SINGARAJA, IKLIKBALI– Kabupaten Buleleng kembali menjadi sorotan internasional setelah dipercaya menjadi tuan rumah Red Bull Cliff Diving World Series 2026 yang berkolaborasi dengan TNI Angkatan Laut. Ajang olahraga ekstrem kelas dunia tersebut akan berlangsung di Air Terjun Kroya, Desa Sambangan, Kecamatan Sukasada pada 19 hingga 23 Mei 2026. Pembukaan kegiatan digelar di kawasan pesisir Hotel Singaraja, Selasa (19/5/2026).

Bupati Buleleng I Nyoman Sutjidra menyambut baik pelaksanaan event internasional tersebut dan menyampaikan apresiasi kepada pihak penyelenggara yang telah memilih Buleleng sebagai lokasi kompetisi dunia.

“Pertama-tama saya mengucapkan terima kasih kepada penyelenggara yang telah memilih Buleleng sebagai lokasi Red Bull Cliff Diving World Series 2026. Ini sebuah kehormatan bagi kami karena para diver dari seluruh dunia akan hadir di Buleleng,” ujarnya.

Menurut Bupati Sutjidra, pelaksanaan event tersebut menjadi momentum penting untuk memperkenalkan potensi wisata Bali Utara kepada dunia internasional. Kehadiran atlet dan wisatawan dari berbagai negara diyakini akan memberikan dampak positif terhadap sektor pariwisata dan perekonomian masyarakat lokal.

Ia juga mengapresiasi seluruh jajaran penyelenggara Red Bull Cliff Diving yang dinilai berhasil menghadirkan kompetisi olahraga ekstrem bergengsi di salah satu destinasi wisata alam unggulan Kabupaten Buleleng.

Air Terjun Kroya di Desa Sambangan dipilih sebagai lokasi utama karena memiliki panorama alam eksotis dan menjadi bagian dari kawasan wisata air terjun yang terkenal di Bali Utara. Selain Kroya, kawasan Sambangan juga dikenal memiliki Air Terjun Aling-Aling yang selama ini menjadi destinasi favorit wisata petualangan.
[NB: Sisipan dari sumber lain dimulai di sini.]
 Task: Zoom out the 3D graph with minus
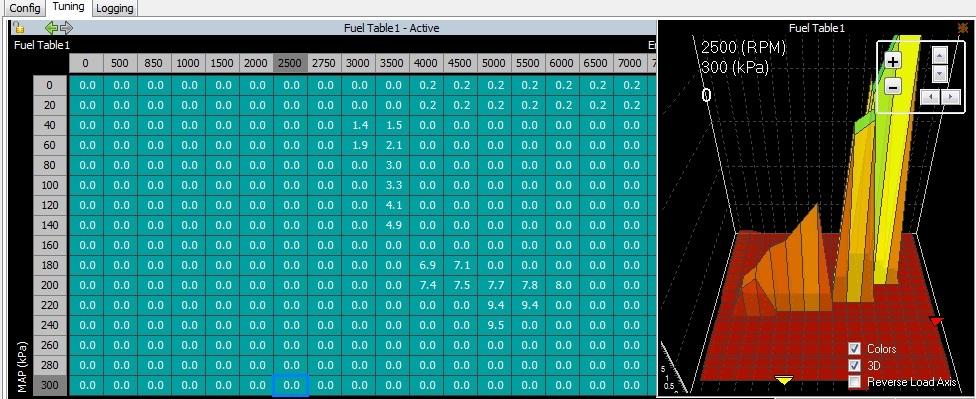[x=893, y=87]

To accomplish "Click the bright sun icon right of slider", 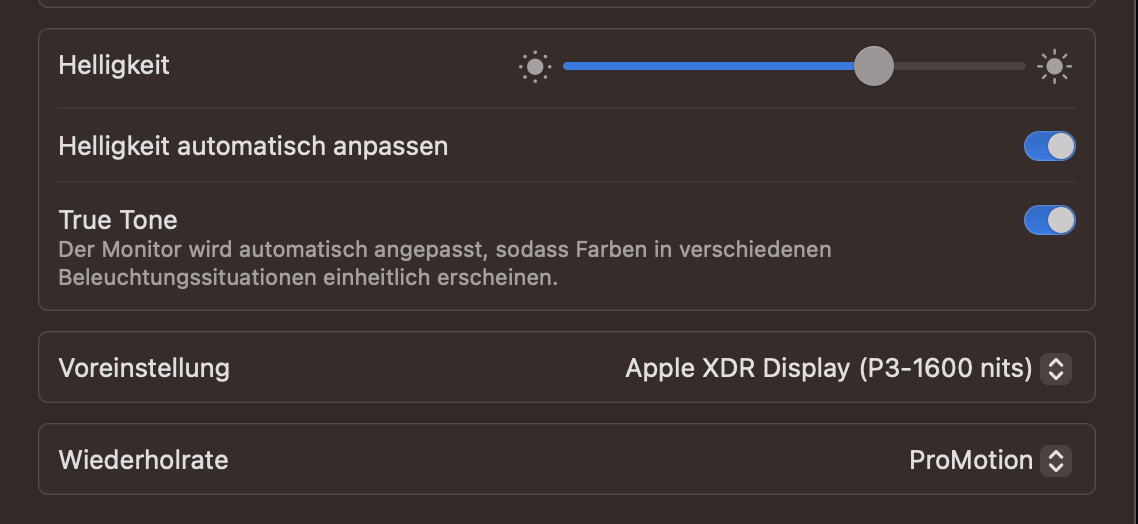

Bupati Sutjidra menjelaskan bahwa Kabupaten Buleleng memiliki sedikitnya 17 air terjun yang tersebar di berbagai wilayah dengan karakteristik alam yang unik dan menarik. Potensi tersebut menjadi kekuatan besar dalam pengembangan pariwisata berbasis alam di Bali Utara.

“Kami berharap kegiatan ini berjalan lancar dan mampu mendukung sektor pariwisata Kabupaten Buleleng. Kami tidak hanya memiliki air terjun, tetapi juga wisata lumba-lumba, wisata budaya, serta berbagai destinasi lain yang tidak kalah dengan Bali Selatan,” katanya.

Selain kekayaan wisata alam, Buleleng juga memiliki nilai sejarah penting bagi Bali. Kota Singaraja yang berada di wilayah Kabupaten Buleleng pernah menjadi Ibu Kota Sunda Kecil sekaligus Ibu Kota Provinsi Bali sebelum dipindahkan pada tahun 1958.

Melalui penyelenggaraan Red Bull Cliff Diving World Series 2026, Pemerintah Kabupaten Buleleng berharap potensi wisata alam, budaya, dan sejarah Bali Utara semakin dikenal dunia sekaligus menjadi momentum kebangkitan ekonomi masyarakat berbasis sektor pariwisata.

“Selamat datang seluruh peserta Red Bull Cliff Diving World Series 2026 di Kabupaten Buleleng. Nikmati Bali dan nikmati Pesona Bali Utara,” pungkas Bupati Sutjidra.